*PROBLEM DESCRIPTION*. Extract every line of the data below that contains the word "perform", matching case exactly.

(Rows on where targets appear)
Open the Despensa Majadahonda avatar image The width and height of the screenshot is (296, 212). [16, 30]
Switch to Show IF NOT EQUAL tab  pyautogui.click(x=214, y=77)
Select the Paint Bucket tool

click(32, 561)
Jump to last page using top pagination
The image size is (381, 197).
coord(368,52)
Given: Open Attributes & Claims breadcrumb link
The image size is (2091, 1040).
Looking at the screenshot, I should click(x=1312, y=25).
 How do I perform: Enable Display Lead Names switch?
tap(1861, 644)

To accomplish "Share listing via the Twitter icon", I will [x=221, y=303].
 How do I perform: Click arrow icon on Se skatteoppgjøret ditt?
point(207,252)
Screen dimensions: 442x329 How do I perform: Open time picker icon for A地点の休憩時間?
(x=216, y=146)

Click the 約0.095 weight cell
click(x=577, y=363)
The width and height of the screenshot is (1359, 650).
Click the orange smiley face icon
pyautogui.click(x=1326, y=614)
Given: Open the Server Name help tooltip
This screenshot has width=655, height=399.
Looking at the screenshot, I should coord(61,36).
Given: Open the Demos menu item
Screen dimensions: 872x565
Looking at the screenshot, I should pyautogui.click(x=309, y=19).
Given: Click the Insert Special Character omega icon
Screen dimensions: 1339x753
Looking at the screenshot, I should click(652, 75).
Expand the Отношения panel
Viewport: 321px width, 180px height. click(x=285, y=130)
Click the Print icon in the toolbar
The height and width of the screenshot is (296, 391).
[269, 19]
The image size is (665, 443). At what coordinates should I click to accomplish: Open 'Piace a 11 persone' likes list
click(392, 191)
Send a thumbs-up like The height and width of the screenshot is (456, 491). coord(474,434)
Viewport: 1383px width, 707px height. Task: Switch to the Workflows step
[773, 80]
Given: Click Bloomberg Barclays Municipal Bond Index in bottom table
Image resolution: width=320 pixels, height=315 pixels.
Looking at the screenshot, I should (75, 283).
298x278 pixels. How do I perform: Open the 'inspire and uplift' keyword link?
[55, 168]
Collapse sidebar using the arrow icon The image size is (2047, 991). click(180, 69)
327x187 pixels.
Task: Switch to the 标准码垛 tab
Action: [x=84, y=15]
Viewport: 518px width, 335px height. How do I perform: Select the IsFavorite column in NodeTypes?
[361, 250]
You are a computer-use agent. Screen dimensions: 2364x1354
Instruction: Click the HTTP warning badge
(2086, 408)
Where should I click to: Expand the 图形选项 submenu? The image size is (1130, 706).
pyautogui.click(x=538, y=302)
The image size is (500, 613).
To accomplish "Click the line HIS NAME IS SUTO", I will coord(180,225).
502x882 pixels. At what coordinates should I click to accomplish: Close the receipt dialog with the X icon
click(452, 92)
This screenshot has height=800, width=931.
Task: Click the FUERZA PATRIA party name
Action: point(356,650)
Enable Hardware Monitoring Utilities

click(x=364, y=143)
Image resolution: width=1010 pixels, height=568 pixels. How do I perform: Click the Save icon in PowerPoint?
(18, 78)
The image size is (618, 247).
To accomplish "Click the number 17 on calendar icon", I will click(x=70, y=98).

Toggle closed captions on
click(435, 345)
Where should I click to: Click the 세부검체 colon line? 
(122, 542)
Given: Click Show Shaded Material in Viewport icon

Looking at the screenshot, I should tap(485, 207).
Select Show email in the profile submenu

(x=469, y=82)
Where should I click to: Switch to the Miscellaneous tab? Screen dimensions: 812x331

*RESPONSE TO THE EXERCISE*.
 How do I perform: Enable Display Lead Names switch?
 How do I perform: Click arrow icon on Se skatteoppgjøret ditt?
Screen dimensions: 442x329 How do I perform: Open time picker icon for A地点の休憩時間?
298x278 pixels. How do I perform: Open the 'inspire and uplift' keyword link?
Viewport: 518px width, 335px height. How do I perform: Select the IsFavorite column in NodeTypes?
Image resolution: width=1010 pixels, height=568 pixels. How do I perform: Click the Save icon in PowerPoint?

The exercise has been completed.